____ Exercise inputs

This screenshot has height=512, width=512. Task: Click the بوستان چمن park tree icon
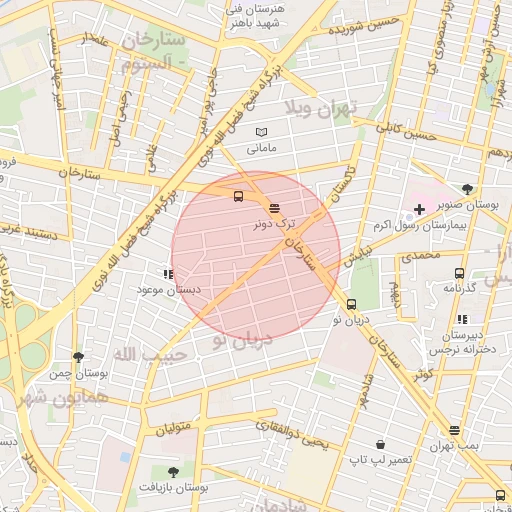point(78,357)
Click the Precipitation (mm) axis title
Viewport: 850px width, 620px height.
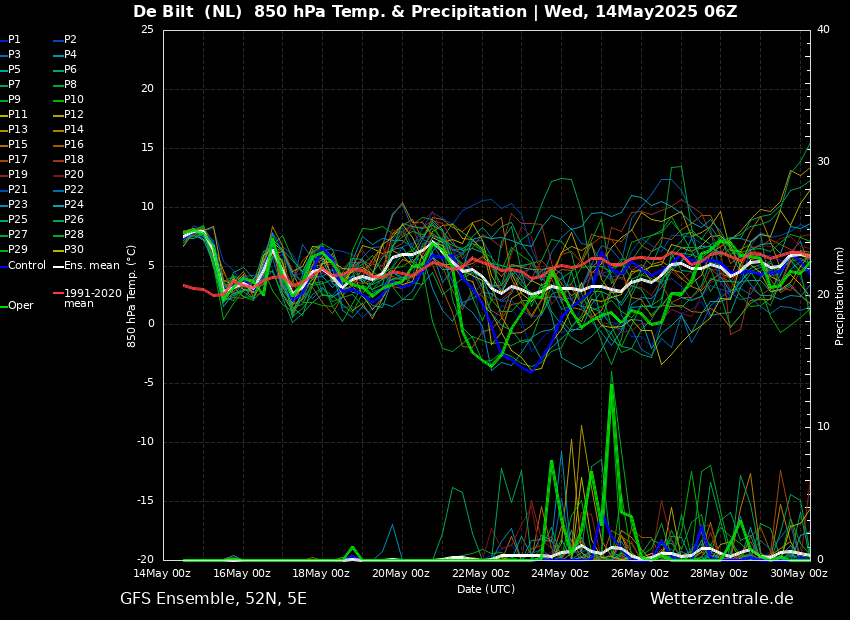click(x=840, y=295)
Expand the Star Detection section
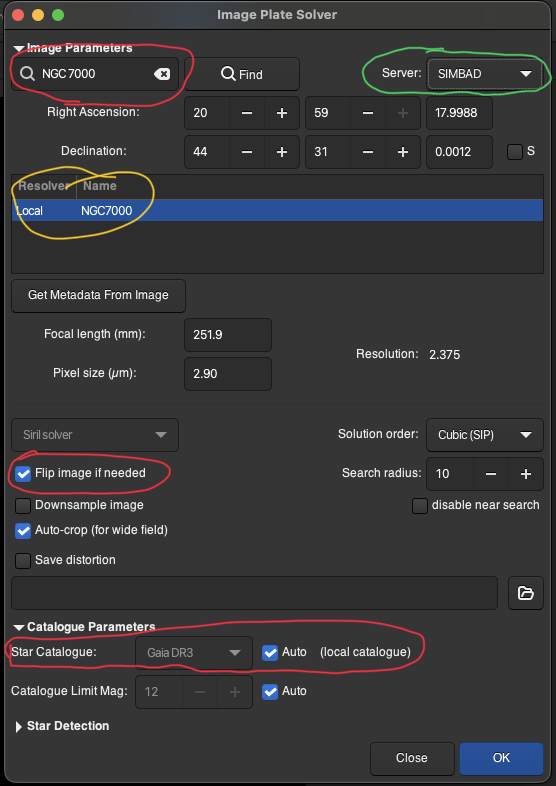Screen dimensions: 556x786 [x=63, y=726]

________

**Work instructions:** All of the records above must be copied exactly, except for the pictures.

**Result below:**
This screenshot has height=512, width=512. Task: Click the بوستان چمن park tree icon
point(78,357)
Click the Precipitation (mm) axis title
Viewport: 850px width, 620px height.
click(x=840, y=295)
Expand the Star Detection section
Screen dimensions: 556x786 [x=63, y=726]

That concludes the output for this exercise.